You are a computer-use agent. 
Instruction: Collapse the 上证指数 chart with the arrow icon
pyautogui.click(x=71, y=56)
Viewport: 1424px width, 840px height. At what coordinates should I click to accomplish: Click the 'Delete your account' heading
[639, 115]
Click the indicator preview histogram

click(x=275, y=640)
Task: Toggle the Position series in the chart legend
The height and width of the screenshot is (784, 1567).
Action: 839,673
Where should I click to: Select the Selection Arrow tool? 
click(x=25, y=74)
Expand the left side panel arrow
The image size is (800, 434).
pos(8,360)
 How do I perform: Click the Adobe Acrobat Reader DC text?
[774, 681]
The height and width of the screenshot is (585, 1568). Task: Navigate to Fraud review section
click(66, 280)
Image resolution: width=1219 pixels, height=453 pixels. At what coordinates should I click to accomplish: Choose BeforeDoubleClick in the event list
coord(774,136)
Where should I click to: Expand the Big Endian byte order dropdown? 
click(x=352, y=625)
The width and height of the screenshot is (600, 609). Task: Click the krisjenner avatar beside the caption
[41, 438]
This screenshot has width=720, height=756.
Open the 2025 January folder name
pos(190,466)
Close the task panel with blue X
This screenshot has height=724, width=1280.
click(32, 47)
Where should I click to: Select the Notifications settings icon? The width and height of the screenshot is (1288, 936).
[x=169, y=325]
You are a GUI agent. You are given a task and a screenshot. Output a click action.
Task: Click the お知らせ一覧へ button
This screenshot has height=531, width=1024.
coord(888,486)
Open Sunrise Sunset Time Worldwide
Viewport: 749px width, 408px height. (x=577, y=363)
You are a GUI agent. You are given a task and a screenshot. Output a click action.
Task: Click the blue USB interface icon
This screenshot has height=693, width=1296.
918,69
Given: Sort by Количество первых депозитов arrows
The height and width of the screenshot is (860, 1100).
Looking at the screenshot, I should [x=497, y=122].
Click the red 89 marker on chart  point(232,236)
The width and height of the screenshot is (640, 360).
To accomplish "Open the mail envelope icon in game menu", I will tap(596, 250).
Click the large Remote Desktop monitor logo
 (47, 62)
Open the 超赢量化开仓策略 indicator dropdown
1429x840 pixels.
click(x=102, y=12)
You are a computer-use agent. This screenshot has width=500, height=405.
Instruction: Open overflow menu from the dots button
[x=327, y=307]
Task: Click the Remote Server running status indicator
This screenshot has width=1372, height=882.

### GOAL OF THE EXERCISE
Go line by line through the records above and copy each one containing "panel".

### REPLY
Expand the left side panel arrow
Close the task panel with blue X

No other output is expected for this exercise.